The Christmas Christ will come in the midst of Advent darkness. In a world that fears the human race may not have a reliable future, the third Sunday of Advent will yet invite our trust in the grace of God that is beyond all human deviousness. The Advent Christ can steady our deep anxieties, causing us to rejoice beyond our somber hopelessness. Christ is always an interruption of our gloomy conclusions that life is utterly bound over to those inner or outer forces that destroy us. Christ is an interruption to our gloom--driven attempts to deny our precariousness and to lose ourselves in an exhausting round of self--striving and contrived distractions. Advent's Christ interrupts such paralytic or hyper--active responses, assuring us that in God's way it is ultimately all joy. Occasionally joy breaks in upon our lives and fills them with a gladness that makes all the difference.
There is a story about Karl Barth, the original apostle of neo--orthodoxy. His theological views were grounded in the destruction and atrocities of the First World War. He roared that the theology of his time was superficially optimistic and had no answer to the killing of the war. He went back to biblical sources and jettisoned the theology of comfortable optimism and reasonableness. Barth heard the scriptures speaking of a God who is "wholly Other," beyond our reason and experience of God. He said the Bible tells of a great chasm between God and humans, resolved only in the crucified Jesus. His views were startling to the prevailing theologies of Europe and America. He stirred up a great controversy inside the church. Barth was surprised, however, at the notoriety he received. He said he felt like someone climbing up the bell tower stairs to place a lantern in the steeple on a dark night. Suddenly he slipped, grabbed hold of the rope of the church bell, and awakened the whole village.
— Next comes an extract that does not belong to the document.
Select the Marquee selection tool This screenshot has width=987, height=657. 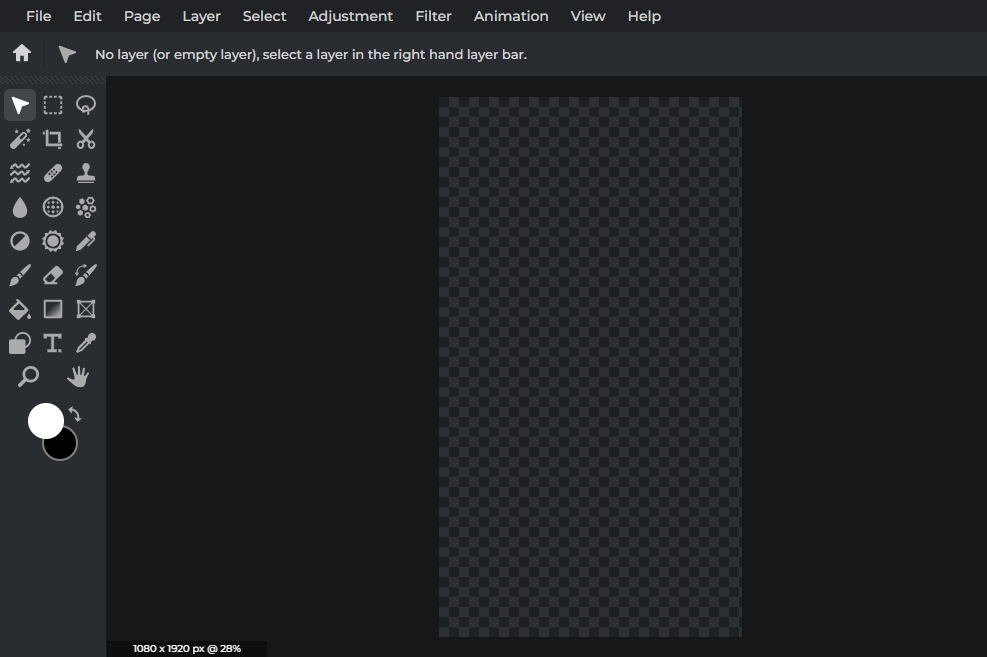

Over the years, as his point was made, Barth softened his stern message. He began to speak of the humanity of God in addition to God's otherness. As an elderly man, Barth came to America and he visited the Divinity School at the University of Chicago, a school noted for its more optimistic mood, and became engaged in dialogue with the divinity students. One student asked how Barth would characterize the gospel. The old man paused for a moment and said the gospel can be summed up in a ditty he learned at his mother's knee: "Jesus loves me this I know, for the Bible tells me so." So his fierce prophecies were always grounded in what another hymn calls "a love that will not let me go." This third Sunday of Advent reminds us of this wonderful truth. Even in the terrible honesty of Advent, we find a hope amid its somberness.